Is there any tools for identifying, and merging non exact duplicates in MySQL tables?
I have a large data set with many duplicates like:
1348, Auto Motors, 12 Long Road, etc
48264, Auto Mtors, 12 Log Road, etc
82743, Ato Motoers, 12 Lng Road, etc
83821, Auto Motors, 13 Long Road, etc
92743, Auto Motors, 11 Long Road, etc
There are many tables needed to be merged like:
There is about 100,000 rows, and 30-40 columns to match on each row (joined tables).
So, anyone know of a tool for sorting this out? I already have MySQL, PHP installed. I have/can use(d) MongoDB, and Solr before if they would help. And I am open to installing other software if needed.
Alternatively what kind of queries should I run if I cannot find a tool to handle this.
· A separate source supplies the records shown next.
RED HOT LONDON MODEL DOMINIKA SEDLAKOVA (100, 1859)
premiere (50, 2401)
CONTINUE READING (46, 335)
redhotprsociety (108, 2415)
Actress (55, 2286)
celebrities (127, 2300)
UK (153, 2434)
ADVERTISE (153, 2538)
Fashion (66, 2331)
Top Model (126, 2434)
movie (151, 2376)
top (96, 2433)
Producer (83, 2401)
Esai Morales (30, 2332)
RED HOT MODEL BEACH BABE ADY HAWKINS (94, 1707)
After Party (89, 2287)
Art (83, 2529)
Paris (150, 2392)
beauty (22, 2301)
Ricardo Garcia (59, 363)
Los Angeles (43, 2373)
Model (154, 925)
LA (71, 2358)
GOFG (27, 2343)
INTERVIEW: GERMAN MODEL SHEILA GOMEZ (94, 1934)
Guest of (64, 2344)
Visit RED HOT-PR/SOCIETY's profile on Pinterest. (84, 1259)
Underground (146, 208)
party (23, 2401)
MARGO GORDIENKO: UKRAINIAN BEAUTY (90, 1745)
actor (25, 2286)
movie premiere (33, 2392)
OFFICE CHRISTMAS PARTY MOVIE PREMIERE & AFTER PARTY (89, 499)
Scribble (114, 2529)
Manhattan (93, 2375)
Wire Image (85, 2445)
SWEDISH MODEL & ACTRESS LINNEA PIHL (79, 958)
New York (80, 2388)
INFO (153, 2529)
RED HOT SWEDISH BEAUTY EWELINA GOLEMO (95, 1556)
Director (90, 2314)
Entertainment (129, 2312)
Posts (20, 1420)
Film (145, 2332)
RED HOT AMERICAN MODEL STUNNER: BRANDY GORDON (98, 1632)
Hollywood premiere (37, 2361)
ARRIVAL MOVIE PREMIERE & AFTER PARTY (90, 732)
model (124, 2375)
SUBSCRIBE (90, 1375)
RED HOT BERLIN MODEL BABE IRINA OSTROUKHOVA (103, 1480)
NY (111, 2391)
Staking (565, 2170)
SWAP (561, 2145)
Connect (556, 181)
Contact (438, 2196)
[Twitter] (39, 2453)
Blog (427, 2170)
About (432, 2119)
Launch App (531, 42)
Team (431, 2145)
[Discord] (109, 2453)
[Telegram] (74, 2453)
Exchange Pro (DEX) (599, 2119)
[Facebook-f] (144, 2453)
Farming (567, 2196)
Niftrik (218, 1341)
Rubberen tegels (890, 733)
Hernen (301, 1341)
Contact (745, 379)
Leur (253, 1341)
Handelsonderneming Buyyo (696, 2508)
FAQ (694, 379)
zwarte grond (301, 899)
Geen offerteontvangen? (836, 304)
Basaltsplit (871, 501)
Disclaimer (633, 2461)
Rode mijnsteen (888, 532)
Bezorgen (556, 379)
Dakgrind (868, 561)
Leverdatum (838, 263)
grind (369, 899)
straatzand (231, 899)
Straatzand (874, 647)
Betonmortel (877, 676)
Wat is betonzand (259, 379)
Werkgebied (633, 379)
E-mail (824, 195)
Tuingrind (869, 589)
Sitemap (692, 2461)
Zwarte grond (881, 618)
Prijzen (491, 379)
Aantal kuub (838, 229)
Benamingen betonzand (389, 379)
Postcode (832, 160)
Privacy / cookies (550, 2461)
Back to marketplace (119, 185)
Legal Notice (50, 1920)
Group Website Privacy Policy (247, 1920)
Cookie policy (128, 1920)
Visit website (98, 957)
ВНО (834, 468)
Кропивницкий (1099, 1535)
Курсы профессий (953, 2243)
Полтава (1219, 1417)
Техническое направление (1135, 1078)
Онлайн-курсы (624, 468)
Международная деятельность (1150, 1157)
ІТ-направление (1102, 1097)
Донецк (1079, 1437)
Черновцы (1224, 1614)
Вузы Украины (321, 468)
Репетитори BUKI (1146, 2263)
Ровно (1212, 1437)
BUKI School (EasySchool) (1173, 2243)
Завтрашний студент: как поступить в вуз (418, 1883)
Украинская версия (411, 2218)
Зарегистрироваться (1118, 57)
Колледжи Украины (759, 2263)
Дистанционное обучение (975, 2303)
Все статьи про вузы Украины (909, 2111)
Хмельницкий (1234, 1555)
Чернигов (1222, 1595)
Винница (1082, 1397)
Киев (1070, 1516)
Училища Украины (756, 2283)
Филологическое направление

A simple find all duplicates
wont work because they are not exact.
Doing wildcard like searches would be extremely slow for all the different combinations I would need to try.
Using a Oliver
or Levenshtein
(MySQL) may work, and there is too much data to pull into PHP (also probably extremely slow).
You have data that requires massaging. I don't think this is something you can do entirely in sql.
Google Refine is a great tool for massaging. I would load the data in Refine first, clean it up, then import into your relational database.